Time to go? Where to?

It felt like a sudden blow to the back of the head.

The announcement had caught Kaindel completely off guard.

He hadn’t even considered that the man might have a place to return to.

Until now, he’d vaguely assumed the man was a servant with no particular ties outside the palace.

Kaindel clenched his fists, summoning all his strength to steady his trembling voice.

“Where are you going?”

“….”

“Will you come back? When?”

“…I’m sorry.”

But the man didn’t answer.

What should have been an easy question hung awkwardly between them, unanswered.

Tension thickened the air, amplifying Kaindel’s growing unease.

The things he thought he had securely in his grasp over the past six months were slipping away.

No matter how tightly he tried to hold on, they eluded him, slipping further from reach.

The sight of the man, feeling more distant than ever, spurred Kaindel to move on instinct.

He quickly stepped toward him, stealing a glance at the pond as the man looked away.

He had to know what had prompted this sudden goodbye.

Scanning the area around the pond, he found nothing out of the ordinary.

The pond was as pristine as ever.

Perhaps it would have been better if there had been something.

The immaculate pond only deepened the turmoil in his chest.

Overwhelmed, Kaindel reached out, lightly gripping the man’s sleeve between his thumb and forefinger, careful not to touch his skin directly.

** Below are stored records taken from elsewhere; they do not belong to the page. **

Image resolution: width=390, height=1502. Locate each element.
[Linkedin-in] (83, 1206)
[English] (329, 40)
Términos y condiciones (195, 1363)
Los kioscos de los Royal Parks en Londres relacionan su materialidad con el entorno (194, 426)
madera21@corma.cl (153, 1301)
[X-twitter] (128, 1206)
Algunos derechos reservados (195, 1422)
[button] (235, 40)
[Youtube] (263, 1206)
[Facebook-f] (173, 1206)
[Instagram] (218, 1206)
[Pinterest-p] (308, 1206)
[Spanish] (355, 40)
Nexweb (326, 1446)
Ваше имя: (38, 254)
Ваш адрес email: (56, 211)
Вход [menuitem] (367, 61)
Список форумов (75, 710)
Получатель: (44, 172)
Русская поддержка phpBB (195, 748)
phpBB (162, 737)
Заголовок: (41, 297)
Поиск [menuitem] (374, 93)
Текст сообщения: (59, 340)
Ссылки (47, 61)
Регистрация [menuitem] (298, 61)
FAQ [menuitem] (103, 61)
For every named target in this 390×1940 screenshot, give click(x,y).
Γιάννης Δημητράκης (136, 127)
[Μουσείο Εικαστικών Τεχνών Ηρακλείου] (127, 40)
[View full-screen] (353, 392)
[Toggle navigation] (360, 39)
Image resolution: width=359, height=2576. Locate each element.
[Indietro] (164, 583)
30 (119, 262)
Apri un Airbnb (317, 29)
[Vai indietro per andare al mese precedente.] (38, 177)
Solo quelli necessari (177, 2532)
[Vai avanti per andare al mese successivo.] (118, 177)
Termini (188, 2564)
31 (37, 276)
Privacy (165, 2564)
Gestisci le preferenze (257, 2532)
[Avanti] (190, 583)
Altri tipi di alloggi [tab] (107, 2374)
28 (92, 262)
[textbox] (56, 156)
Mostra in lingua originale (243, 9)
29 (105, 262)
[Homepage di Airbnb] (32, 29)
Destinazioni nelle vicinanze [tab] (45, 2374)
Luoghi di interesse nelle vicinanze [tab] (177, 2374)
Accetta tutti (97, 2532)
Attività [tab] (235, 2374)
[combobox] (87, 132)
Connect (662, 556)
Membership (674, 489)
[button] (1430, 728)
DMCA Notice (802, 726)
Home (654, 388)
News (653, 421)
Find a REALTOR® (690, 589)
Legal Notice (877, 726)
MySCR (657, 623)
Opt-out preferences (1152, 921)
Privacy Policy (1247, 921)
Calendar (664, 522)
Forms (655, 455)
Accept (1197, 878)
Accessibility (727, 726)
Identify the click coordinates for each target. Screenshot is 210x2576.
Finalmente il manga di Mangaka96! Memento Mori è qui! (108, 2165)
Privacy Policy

He knew the part of the man that came into contact would soon turn transparent.

“Why are you apologizing? It’s fine if you’re coming back. I’m good at waiting, really. Just tell me—where are you going, and when will you return?”

“You…”

Kaindel was confident.

Confident that if the man would return to him, he could wait patiently.

He had never waited for anyone before, but if it was this man he had to wait for, he thought it might be worth investing his time.

After all, the man, as a hero, had matters to settle.

During his absence, Kaindel could deal with issues of his own—like the ones related to the Great Calamity.

So he could wait.

As long as the man promised to return to him.

“When you grow up, let’s meet again.”

But even that simple promise, the man refused to make.

He was truly a cruel person.

“You’re lying. You’re planning to abandon me, aren’t you? Saying we’ll meet again, but you won’t come back.”

“No, I will come back.”

“How can you be so sure?”

Kaindel instinctively sensed it.

This was abandonment.

Even if the man said they’d meet again, he would never return.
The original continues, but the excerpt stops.